I posted on FB: In the business education history, few could survive for profits in a century. But for non-profits, such education survived for centuries. Lesson: Aim for non-profit.
Gillian Palmer The question is: where do the funds come from to keep the staff and the profs from starving, the buildings or internet from collapsing? No problem with non- or not-for profits provided the source of funds is as clear as for-profits. Academic freedom in all versions requires clarity.
Isn’t it true that OERs, open access softwares, Open Access Journals and articles and social media wouldn’t be able to survive for long if they are for profits only? Take a look at the current social media or blogging systems, such as Twitter, Google, Google +, Blog, TED, Youtube etc., aren’t they offered for “free” for the moment? We also noted many services which are not profitable or aiming for profits only may easily be replaced by the free-services at this digital era, due mainly to the disruption of innovative technology like internet, and mobiles.
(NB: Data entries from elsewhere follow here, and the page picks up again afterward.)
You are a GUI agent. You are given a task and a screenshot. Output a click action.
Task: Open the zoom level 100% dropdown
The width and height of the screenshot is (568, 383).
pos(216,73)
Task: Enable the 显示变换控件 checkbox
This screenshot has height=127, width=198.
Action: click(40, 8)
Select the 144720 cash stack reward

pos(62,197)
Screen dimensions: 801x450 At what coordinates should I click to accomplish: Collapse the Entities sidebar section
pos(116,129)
If we are to learn from such introduction and marketing of technology innovation, then we need to consider strategies in launching MOOCs with the same principles. The best marketing strategies to position MOOCs would be to aim for non-profit. Profits would follow if these MOOCs matured into a critical mass, though this would attract hundreds of Venture Capitalists to invest into them.
How is MOOC positioned? Stars – Cash Cows? What is critical from an educational point of view is not the profits, but to treat it as a star. The current intake is high, though it could become a cash cow once the MOOCs captured the main markets.
Picture: Google Image
We have already seen MOOCs from a short historical perspective, where the first few cMOOCs were all free and open (CCKs, PLENK, CritLit, MobileMOOCs, and Change11), followed by the xMOOCs – Artificial Intelligence (AI), Udacity, Coursera, and edX.
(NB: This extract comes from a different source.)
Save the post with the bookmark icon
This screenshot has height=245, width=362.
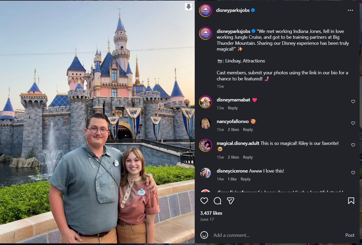tap(351, 201)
So, there may be a need to re-write the economic theory of demand and supply with MOOCs, mainly because MOOCs would be very difficult to sustain under a complex ecology, when new entrants and agents start to disrupt the MOOC ecology from time to time.
What are the strategies that could be used to aim for non-profit MOOCs?
(1) The use of social media as a platform to ensure such MOOCs are sustainable in the long run, though a strategic employment of those social media is necessary.
(2) Investment by government or education authorities, by setting MOOCs institutions similar to the current MOOCs but with a more adaptive and flexible education system to create MOOCs, in partnership with Higher Education Institutions. This requires a bold, ground breaking approach as it could have a side effect of impacting on academic freedom and autonomy of Higher Education Institutions.
(3) Development of MOOCs research and learning consortium based on non-profits criteria, where professors, researchers, teachers, instructional designers and education developers would develop self-sustainable MOOCs. These MOOCs would be project or problem based, with the support from relevant interested parties – from Higher Education Institutions, business enterprises, government bodies, and learning networks.